INSTRUÇÕES DAS TAREFAS:
(a) Responda com base no trecho do documento:
(i) Qual pena foi aplicada a Almir Garnier?
(ii) Quantas menções por hora a definição das penas gerou nas plataformas?
(iii) Em que data o ministro Luiz Fux proferiu seu voto?
(b) Transcreva do trecho do documento a parte que começa em "Ainda assim, ele" e vai até "nas regras democráticas.", substituindo "maioria social" por "maioria da sociedade".

TRECHO DO DOCUMENTO:
========

A denúncia da Procuradoria-Geral da República imputou aos réus crimes como organização criminosa armada, tentativa de abolição violenta do Estado Democrático de Direito, golpe de Estado, dano qualificado e deterioração de patrimônio tombado.
As penas aplicadas foram:
– Jair Bolsonaro (ex-presidente da República): 27 anos e três meses;
– Walter Braga Netto (ex-ministro e candidato a vice-presidente em 2022): 26 anos;
– Almir Garnier (ex-comandante da Marinha): 24 anos;
– Anderson Torres (ex-ministro da Justiça e ex-secretário de Segurança do DF): 24 anos;
– Augusto Heleno (ex-ministro do GSI): 21 anos;
– Paulo Sérgio Nogueira (ex-ministro da Defesa): 19 anos;
– Mauro Cid (ex-ajudante de ordens de Bolsonaro): 2 anos em regime aberto, com liberdade garantida pela delação premiada;
– Alexandre Ramagem (ex-diretor da Abin): 16 anos, um mês e 15 dias.
O impacto nas redes e as contradições do voto de Fux
O último dia do julgamento foi o ponto mais alto do engajamento digital em torno do caso. Segundo análise do Instituto Democracia em Xeque, o voto do ministro Luiz Fux, em 10 de setembro, gerou 314 mil menções por hora nas plataformas, mas foi a definição das penas, no dia seguinte, que levou o debate ao ápice: 321 mil menções por hora.
Pela primeira vez, o campo progressista superou o conservador em volume de postagens e interações no X (antigo Twitter), Facebook e Instagram – um sinal de que a condenação de Jair Bolsonaro foi não apenas acompanhada, mas amplamente celebrada.
Na leitura de Paulo Roberto, esse engajamento revela uma disputa que vai além da polarização clássica entre projetos políticos. “O que enfrentamos neste momento é um tipo de polarização em que o polo que teve sua principal liderança condenada comprovadamente estimula ataques à democracia e às instituições republicanas”, avalia.
Ainda assim, ele ressalta que existe uma maioria social que enxerga no processo e na decisão do STF uma demonstração de força institucional e de isonomia. Para essa parcela, a condenação fortalece a confiança nas regras democráticas.

========

MATERIAL FORNECIDO:
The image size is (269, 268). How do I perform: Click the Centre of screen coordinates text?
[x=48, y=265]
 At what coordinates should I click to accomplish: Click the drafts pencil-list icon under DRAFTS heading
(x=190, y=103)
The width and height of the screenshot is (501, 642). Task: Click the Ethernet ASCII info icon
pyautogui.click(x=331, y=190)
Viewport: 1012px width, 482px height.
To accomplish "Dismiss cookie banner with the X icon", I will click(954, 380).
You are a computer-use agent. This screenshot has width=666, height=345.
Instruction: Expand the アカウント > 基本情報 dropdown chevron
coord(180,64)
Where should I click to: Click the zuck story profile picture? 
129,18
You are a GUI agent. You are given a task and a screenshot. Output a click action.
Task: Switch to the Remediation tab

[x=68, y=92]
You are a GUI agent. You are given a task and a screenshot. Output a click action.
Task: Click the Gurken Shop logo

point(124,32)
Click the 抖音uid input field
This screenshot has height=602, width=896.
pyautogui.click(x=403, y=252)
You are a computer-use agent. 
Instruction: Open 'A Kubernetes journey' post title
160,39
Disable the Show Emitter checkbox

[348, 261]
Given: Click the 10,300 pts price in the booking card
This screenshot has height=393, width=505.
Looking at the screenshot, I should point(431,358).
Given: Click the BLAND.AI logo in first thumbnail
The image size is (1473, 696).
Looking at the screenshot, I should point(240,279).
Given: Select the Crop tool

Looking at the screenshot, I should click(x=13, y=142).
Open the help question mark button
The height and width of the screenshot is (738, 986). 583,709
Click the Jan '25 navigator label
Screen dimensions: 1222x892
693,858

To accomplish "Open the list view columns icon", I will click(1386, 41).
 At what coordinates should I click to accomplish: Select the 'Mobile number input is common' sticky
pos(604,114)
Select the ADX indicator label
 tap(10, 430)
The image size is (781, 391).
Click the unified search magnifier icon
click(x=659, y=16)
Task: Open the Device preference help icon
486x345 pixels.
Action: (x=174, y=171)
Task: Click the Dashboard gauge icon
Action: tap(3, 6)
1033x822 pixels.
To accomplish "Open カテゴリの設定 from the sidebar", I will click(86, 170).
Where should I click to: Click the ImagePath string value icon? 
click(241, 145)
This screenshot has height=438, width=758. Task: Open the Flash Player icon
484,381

========

RESPOSTAS:
(a)
(i) 24 anos.
(ii) 321 mil menções por hora.
(iii) Em 10 de setembro.

(b)
Ainda assim, ele ressalta que existe uma maioria da sociedade que enxerga no processo e na decisão do STF uma demonstração de força institucional e de isonomia. Para essa parcela, a condenação fortalece a confiança nas regras democráticas.